What you need to do | Return every line of the items below that contains the word "This", with case counting.

§ §

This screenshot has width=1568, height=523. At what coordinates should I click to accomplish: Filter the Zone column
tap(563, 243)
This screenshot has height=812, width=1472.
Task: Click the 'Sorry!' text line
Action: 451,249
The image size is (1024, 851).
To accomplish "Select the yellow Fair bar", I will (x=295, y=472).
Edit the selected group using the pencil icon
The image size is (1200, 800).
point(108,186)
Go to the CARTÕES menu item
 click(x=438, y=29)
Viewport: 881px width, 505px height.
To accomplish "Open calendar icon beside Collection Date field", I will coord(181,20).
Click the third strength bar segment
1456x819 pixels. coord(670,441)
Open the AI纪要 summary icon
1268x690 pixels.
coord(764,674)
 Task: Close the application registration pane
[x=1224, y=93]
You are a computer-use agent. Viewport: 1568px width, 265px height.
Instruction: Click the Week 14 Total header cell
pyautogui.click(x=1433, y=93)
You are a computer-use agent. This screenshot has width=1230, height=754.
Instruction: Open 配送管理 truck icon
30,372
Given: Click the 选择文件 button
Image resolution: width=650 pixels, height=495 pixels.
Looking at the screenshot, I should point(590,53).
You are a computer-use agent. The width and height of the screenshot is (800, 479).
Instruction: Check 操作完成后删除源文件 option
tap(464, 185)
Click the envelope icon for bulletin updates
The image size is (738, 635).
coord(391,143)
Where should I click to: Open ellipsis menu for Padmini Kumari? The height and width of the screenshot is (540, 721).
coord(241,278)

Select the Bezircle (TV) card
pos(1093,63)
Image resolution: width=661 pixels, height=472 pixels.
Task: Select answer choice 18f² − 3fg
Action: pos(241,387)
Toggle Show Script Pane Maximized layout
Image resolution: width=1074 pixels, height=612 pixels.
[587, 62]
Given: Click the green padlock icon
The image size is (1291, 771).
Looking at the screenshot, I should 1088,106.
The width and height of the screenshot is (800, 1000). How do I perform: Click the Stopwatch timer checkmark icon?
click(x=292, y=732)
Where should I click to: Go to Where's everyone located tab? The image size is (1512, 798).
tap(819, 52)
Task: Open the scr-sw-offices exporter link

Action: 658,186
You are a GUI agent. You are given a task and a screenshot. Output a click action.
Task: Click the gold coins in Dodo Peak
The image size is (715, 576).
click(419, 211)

§ §

Result of the task |
This screenshot has width=1568, height=523. At what coordinates should I click to accomplish: Filter the Zone column
This screenshot has height=812, width=1472.
You are a computer-use agent. This screenshot has width=1230, height=754.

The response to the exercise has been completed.